--- Problem description ---
Among the entries that follow, how many lines contain the word "post"? Give the number alone.

Collected data entries:
------------------------------

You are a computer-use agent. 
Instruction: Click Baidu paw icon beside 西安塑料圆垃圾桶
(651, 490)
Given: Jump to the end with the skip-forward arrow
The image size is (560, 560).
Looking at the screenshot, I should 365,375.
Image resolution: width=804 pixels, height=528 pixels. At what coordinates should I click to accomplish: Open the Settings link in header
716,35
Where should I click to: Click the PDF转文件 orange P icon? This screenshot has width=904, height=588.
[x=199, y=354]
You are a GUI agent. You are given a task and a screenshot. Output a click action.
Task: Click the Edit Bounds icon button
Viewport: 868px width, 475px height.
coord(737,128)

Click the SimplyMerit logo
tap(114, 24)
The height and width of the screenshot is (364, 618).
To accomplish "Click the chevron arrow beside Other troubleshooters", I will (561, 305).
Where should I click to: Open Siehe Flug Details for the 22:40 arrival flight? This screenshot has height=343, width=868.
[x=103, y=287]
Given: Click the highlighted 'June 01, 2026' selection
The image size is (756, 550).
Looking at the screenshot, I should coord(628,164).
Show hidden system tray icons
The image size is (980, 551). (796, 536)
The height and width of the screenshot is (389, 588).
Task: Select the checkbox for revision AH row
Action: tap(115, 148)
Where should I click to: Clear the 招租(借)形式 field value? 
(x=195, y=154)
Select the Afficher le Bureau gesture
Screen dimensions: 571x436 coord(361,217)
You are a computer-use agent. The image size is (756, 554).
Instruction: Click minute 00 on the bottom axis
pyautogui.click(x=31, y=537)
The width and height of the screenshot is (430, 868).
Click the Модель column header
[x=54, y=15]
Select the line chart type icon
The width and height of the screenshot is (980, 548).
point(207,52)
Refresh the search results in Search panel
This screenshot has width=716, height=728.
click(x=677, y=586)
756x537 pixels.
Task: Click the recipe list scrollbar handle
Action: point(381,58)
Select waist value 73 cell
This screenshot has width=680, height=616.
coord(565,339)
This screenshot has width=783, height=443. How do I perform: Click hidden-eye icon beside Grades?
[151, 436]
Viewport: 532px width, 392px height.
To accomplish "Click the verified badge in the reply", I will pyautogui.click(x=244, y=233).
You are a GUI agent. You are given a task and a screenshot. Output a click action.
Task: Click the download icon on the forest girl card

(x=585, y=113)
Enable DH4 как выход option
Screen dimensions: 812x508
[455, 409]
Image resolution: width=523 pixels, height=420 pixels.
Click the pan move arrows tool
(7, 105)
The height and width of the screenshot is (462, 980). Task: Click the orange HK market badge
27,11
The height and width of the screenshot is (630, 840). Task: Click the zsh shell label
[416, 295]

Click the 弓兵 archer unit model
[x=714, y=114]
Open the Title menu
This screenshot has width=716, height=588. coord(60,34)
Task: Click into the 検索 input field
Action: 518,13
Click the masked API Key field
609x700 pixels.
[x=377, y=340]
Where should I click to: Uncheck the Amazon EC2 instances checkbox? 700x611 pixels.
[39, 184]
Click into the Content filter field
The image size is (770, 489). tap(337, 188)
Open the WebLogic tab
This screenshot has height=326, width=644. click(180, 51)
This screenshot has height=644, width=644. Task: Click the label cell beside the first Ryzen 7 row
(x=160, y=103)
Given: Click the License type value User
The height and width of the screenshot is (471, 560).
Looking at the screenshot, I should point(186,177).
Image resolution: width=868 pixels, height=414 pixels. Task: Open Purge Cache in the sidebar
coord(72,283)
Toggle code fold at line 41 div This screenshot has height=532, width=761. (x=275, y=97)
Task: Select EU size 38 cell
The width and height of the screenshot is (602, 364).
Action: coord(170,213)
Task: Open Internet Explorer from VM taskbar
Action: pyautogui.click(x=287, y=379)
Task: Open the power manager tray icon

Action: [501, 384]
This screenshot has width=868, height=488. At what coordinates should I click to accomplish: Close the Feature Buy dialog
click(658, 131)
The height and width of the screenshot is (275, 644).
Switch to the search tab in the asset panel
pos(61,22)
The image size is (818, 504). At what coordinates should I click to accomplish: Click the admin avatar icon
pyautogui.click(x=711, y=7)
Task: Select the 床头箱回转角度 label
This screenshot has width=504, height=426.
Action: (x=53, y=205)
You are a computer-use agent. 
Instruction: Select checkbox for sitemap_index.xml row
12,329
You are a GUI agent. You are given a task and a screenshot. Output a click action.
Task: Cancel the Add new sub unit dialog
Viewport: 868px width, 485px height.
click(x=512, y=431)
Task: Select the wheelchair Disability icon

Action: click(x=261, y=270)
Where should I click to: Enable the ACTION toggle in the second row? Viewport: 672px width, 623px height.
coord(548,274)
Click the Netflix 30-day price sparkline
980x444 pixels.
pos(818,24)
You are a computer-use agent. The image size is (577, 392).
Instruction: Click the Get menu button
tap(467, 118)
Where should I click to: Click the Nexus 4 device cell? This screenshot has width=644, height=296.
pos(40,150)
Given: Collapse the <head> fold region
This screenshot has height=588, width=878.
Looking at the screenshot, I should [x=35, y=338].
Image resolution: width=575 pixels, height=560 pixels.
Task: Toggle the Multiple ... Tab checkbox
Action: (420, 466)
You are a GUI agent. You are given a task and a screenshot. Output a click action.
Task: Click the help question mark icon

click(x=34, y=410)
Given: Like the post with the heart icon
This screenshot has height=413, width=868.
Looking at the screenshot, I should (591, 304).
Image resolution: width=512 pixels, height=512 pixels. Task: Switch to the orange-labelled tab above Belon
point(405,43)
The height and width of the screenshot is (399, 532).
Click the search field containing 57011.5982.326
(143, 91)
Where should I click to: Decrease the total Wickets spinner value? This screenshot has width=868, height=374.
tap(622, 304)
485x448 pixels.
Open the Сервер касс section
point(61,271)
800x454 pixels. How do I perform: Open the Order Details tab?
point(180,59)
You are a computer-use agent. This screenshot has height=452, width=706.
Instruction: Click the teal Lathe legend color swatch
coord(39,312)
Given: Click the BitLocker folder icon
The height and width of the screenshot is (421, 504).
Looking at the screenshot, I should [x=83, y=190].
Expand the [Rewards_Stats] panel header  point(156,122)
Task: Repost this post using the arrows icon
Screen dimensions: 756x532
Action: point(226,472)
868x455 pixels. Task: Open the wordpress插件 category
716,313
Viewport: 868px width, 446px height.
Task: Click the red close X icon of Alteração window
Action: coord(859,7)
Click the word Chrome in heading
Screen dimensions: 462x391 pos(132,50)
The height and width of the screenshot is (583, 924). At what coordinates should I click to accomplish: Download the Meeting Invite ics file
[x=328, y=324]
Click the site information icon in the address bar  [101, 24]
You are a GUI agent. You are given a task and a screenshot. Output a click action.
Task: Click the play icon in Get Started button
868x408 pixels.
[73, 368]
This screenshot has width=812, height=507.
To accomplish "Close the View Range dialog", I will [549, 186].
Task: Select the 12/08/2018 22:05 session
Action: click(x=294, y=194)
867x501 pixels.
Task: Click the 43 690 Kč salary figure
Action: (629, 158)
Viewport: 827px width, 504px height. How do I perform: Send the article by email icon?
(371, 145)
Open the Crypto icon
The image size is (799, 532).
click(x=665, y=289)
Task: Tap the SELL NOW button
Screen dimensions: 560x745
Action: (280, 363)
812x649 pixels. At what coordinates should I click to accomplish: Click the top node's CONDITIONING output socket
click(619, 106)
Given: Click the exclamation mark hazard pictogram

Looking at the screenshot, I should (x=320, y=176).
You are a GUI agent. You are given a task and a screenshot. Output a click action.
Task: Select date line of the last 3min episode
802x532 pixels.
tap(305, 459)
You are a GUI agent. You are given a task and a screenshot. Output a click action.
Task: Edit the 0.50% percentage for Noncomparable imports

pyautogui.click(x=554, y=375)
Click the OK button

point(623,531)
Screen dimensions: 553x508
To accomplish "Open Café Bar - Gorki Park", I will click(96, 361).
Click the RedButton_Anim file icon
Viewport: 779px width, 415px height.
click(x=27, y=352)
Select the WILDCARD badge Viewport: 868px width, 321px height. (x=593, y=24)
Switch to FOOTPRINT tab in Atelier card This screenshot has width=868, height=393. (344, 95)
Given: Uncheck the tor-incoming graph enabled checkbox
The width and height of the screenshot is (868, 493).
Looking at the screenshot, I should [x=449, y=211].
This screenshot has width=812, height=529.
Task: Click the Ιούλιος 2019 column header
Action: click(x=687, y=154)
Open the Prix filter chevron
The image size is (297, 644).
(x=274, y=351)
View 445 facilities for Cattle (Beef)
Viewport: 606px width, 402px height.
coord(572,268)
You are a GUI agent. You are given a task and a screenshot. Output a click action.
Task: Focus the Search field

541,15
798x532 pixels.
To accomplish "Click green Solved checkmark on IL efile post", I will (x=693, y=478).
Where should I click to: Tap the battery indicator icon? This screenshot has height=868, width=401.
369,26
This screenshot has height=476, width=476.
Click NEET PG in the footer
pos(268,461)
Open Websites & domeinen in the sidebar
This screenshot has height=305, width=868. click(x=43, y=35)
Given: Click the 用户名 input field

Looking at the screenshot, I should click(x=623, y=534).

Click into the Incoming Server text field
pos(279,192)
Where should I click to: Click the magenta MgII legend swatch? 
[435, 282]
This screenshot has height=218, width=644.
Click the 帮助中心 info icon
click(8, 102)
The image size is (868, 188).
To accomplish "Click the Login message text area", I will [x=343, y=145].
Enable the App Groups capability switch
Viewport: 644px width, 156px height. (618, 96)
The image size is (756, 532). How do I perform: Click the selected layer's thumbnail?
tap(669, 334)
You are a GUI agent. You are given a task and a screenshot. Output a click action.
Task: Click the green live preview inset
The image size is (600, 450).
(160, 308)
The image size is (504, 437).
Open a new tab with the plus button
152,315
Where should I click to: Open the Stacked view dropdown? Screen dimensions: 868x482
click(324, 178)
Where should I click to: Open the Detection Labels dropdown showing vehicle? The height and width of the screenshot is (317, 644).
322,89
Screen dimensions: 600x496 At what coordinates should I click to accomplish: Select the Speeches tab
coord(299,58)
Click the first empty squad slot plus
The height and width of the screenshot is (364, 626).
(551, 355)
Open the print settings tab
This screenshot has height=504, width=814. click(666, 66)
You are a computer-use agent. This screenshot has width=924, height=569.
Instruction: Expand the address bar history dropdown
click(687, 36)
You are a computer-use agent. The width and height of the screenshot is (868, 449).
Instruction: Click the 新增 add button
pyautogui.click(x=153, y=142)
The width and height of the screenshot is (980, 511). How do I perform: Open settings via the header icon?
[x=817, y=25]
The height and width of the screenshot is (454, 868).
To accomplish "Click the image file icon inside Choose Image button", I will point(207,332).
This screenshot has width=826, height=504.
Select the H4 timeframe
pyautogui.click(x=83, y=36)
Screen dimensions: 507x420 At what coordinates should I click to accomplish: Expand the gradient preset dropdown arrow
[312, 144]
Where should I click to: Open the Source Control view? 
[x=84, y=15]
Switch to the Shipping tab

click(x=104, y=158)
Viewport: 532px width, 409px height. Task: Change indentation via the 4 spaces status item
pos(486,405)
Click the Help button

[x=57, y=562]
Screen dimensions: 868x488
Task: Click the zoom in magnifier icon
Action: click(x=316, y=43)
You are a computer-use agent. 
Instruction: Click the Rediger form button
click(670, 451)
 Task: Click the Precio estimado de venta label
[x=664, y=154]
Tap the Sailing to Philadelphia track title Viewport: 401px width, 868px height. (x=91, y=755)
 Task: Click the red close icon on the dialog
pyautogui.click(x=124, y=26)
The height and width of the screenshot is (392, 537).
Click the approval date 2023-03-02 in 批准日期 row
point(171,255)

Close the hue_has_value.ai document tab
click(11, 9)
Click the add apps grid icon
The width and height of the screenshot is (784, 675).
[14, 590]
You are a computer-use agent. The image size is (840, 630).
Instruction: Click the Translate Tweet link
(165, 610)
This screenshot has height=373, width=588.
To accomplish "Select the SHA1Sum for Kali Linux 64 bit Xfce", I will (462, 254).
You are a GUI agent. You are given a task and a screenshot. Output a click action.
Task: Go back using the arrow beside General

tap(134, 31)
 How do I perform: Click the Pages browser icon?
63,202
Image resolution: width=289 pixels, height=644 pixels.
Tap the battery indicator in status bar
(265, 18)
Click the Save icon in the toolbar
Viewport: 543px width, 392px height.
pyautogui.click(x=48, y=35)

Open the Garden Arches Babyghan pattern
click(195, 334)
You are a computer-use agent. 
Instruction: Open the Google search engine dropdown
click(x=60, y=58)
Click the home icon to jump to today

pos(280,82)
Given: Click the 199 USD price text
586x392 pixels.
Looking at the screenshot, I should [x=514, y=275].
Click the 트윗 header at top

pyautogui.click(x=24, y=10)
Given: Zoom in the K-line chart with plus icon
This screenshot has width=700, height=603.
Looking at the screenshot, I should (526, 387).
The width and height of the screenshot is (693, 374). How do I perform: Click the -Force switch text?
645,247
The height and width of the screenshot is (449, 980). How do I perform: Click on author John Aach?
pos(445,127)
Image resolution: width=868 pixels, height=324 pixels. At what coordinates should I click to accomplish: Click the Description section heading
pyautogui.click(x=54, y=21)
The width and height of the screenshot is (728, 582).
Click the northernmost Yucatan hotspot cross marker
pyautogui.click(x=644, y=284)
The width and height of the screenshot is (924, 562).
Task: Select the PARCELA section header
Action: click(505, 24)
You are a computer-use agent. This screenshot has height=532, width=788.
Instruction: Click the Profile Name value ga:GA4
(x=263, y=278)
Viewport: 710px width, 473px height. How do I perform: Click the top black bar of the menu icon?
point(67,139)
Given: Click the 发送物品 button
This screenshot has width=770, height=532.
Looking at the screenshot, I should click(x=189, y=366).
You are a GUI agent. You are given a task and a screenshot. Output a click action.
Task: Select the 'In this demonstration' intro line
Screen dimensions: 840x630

------------------------------

--- Exercise output ---
3